Tractors can be a pricey investment. If your farm needs one, you may find yourself torn between buying a new tractor for sale or leasing one. There are pros and cons to both options,.and taking the time to learn about these pros and cons can help you make an informed decision as to which option is the better option for your business. Here are a couple of the pros and cons associated with buying a new tractor for sale versus leasing one.
The Cons of Buying a New Tractor Compared to Leasing One
- The Costs Can Be Higher
One of the downsides associated with buying a new tractor versus leasing one is that the costs can be higher. As a general rule of thumb, you have to put lease money down to lease a tractor, and your monthly payments are cheaper with a lease compared to buying the equipment outright. If money is tight right now, leasing may make more sense in the short term, as it frees up more of your cash for other expenses.
- You Take a Depreciation Hit
The other disadvantage to buying a new tractor is that you are stuck with that one piece of equipment for some time. Just like when you buy a new car, you take a depreciation hit on a tractor when you buy it brand new. As such, it may take several years for you to hit a point where you are not upside down on the deal.
If you don't plan on keeping the tractor for long, or prefer the newest model of tractor, buying a tractor may not make much sense as you have to absorb this depreciation hit. In this case, leasing is the better choice.
The Pros of Buying a New Tractor Versus Leasing One
- You Gain Equity
One of the major benefits associated with buying a tractor instead of leasing one is that you gain equity in the tractor. Leasing is similar to renting a home. You are paying to use an item, but you don't own it and you aren't gaining equity.

Data shown.
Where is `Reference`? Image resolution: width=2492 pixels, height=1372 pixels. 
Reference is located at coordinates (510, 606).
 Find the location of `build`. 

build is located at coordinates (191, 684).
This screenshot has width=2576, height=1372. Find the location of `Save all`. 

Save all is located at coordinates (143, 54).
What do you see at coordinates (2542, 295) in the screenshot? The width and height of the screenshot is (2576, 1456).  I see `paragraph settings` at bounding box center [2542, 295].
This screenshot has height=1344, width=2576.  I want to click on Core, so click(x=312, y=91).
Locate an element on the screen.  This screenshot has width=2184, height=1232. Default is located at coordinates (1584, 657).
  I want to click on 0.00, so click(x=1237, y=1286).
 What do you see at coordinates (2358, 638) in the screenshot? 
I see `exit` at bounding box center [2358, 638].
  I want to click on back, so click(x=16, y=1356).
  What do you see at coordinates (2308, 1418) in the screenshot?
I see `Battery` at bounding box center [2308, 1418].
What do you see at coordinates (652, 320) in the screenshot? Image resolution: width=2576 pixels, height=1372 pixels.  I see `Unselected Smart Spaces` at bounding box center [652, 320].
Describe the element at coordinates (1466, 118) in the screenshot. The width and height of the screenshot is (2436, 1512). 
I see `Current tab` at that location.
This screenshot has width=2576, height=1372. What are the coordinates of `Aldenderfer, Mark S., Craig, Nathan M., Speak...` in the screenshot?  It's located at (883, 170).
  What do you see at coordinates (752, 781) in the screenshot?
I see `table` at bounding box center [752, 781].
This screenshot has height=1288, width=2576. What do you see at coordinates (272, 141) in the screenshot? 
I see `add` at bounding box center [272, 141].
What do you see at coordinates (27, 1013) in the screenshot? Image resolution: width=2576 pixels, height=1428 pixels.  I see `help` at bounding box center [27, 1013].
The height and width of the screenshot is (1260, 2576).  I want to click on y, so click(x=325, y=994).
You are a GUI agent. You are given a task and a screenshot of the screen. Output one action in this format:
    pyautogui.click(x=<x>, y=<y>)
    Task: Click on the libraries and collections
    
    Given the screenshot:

Task set.
A: Retype the passage on buying versus leasing a tractor, starting with "The Pros of" and going on through "aren't gaining equity.".
B: Write a continuation of the passage on buying versus leasing a tractor, picking up after its last sentence.
The rows are separate material, not part of the passage on buying versus leasing a tractor.

Outputs for the tasks.
A:
The Pros of Buying a New Tractor Versus Leasing One
- You Gain Equity
One of the major benefits associated with buying a tractor instead of leasing one is that you gain equity in the tractor. Leasing is similar to renting a home. You are paying to use an item, but you don't own it and you aren't gaining equity.

B:
Buying a tractor is like buying a home. You are paying off the tractor each time you make a payment, gaining equity in the item. If you want to be making payments toward something you own, buying a tractor may be a good choice for you.
- You Can Write Off Parts of the Tractor On Your Taxes
The other advantage associated with buying a tractor is that you can write off certain parts of the tractor when you purchase it. You can typically write off the interest and depreciation when you own a tractor.
The tax laws are a lot more complicated and gray when it comes to leases. As such, if consult with a tax professional to see exactly what tax benefits buying versus leasing has to offer you.
There are both pros and cons associated with buying a new tractor for sale compared to leasing one. However, if you want to gain equity as you make payments, plan to keep the tractor for a prolonged period of time and want the ability to part of the tractor off on your taxes, buying outright may be the better choice for your business.